Nas terras de Michoacán, os camponeses e indígenas da UCEZ são os
combativos, os presentes, os perspicazes, os que gritam, aqueles que eles
sempre querem prender. Pois então, eles estão em resistência em Pátzcuaro,
Zirahuén (onde prenderam alguns comuneiros) e em Caltzontzin.
Há também um movimento que tenta recuperar a comunalidade e até a
autonomia em toda a Meseta Purépecha, reunindo, sobretudo, os municípios
de Paracho, Cheran Carapan, Charapan, Nahuatzen e Zacapu, e atingem também
Caltzontzin. Onde tem se tornado mais visível é no movimento pela defesa
da medicina tradicional.
Em menos de um ano, têm se reunido comunidades e organizações que em sua
discussão e em suas reivindicações incorporam questões de natureza comum:
defesa da mãe terra, proteção dos territórios comunais, exigência de
reconhecimento constitucional dos direitos dos povos indígenas, rechaço
contundente da biopirataria, da introdução de milhos transgênicos e das
políticas oficiais que proíbem o uso de plantas ou reduzem arbitrariamente
o exercício da medicina tradicional com o claro objetivo de favorecer as
empresas transnacionais.
É a gestação de um movimento de múltiplas faces, político, mas
apartidário, que se espalha por muitos lugares e que, somado a outros
movimentos, é expressão de uma resistência coletiva e individual ainda
invisível.
Deste esforço têm participado a comunidade purépecha de Caltzontzin, com
seu Centro de Desenvolvimento da Medicina Indígena Tradicional de
Caltzontzin, e os Médicos Tradicionais da Comunidade Purépecha de
Caltzontzin, a comunidade purépecha de Cheran e seu grupo de Médicos
Tradicionais Kurikua ka Irekuarikua, a União dos Comuneiros Emiliano
Zapata e a Organização Legado Purépecha. Participam também os comuneiros
da comunidade purépecha de Zopoco e um grupo de médicos tradicionais das
comunidades nahuas de Costa de Michoacán. Entre suas colocações, que são o
que dá a eles maior visibilidade, está um pronunciamento, a Declaração de
Caltzontzin (junho de 2001), da qual transcrevemos algumas partes:
“Opomo-nos a todas as políticas do governo acima listadas, à proibição
decretada pelo governo federal no dia 7 de dezembro de 1999 e a qualquer
outra proibição quanto ao uso de nossas plantas medicinais e ao livre
exercício da medicina tradicional por parte do povo do México. (...) Nós
que assinamos nos declaramos em justa e legítima rebeldia contra todas as
proibições existentes, ou que venham a ser decretadas no futuro, quanto ao
uso de nossas plantas medicinais e ao livre exercício da medicina
tradicional (...) Denunciamos a proibição ilegal do Instituto Nacional de
Migração da entrada em nosso país de cinco delegados do Movimento Indígena
Tawantinsuyu do Peru com o objetivo de participar deste segundo encontro,
e perguntamos à sociedade civil nacional e internacional se realmente
existe uma transição democrática neste país.

• [Material fornecido]:
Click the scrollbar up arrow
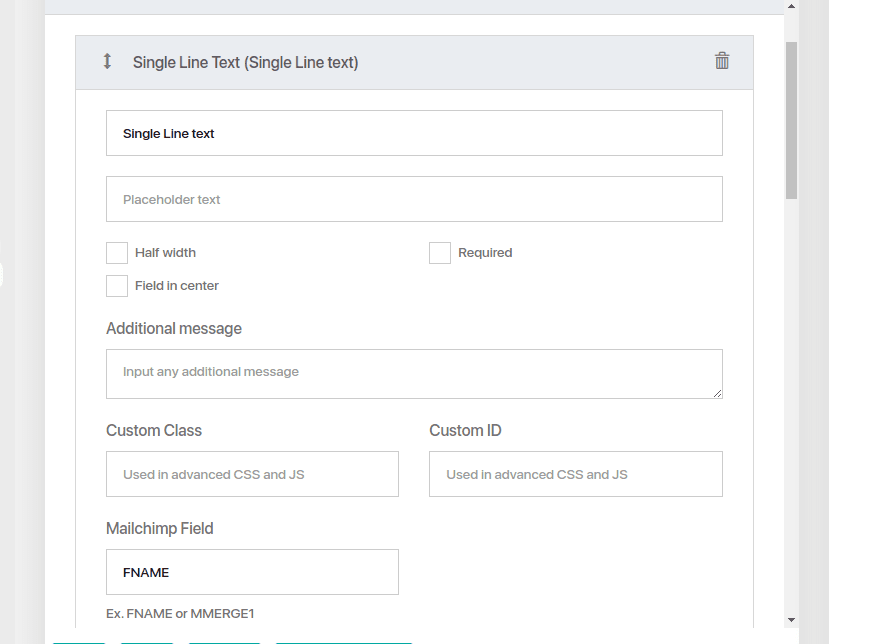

• [Ordem de trabalho]:
Prossiga com o texto sobre o movimento purépecha em defesa da medicina tradicional em Michoacán, começando logo após a última frase apresentada. A listagem não tem papel algum nesta atividade.

• [A resposta]:
Em nível de autogoverno da assembléia comunitária, toda a Meseta está
ativa, mas estão, salvo nestas reuniões mencionadas, voltados muito pra
dentro.
As comunidades que mais se sobressaem são Cheran, Nurio, Angahuan,
Caltzontzin e Santa Ana Zirosto – que tem lutado durante anos para
defender mais de 5 mil hectares da melhor terra da Meseta, sempre pela via
pacífica e legal, e apesar disso têm mais de 187 mandatos de prisão e nove
processos contra o Conselho Comunal que vêm dos anos noventa. Sem ninguém
notar, vêm influenciando também os nahuas da faixa nahua de Michoacán, que
se estende pela serra e o litoral de Guagua até Boca de Apiza, já na
fronteira com Colima, e que têm seus principais enclaves em Cohuayana,
Ostula, Áquila, Pómaro e Cotre. Têm muitos problemas, pois estão rodeadas
por narcotraficantes e estão sentadas sobre vários e estranhos novos
minérios, o que as torna muito cobiçadas.
A nuvem se livra do redemoinho que lhe ensinou uma parte da dupla história
que caminha entre os povos indígenas: a do saque, no qual são cúmplices
políticos e empresários, nacionais e estrangeiros, da surdez e da
prepotência, do racismo e da repressão, mas também a da palavra indígena
que procura e se procura, a que fala e ouve, a que vem de longe e insinua
o futuro, o da resistência e da rebeldia...
Das montanhas do sudeste mexicano.

Subcomandante Insurgente Marcos.

México, janeiro de 2003.
__________________

Este comunicado foi publicado no La Jornada em 17/02/2003.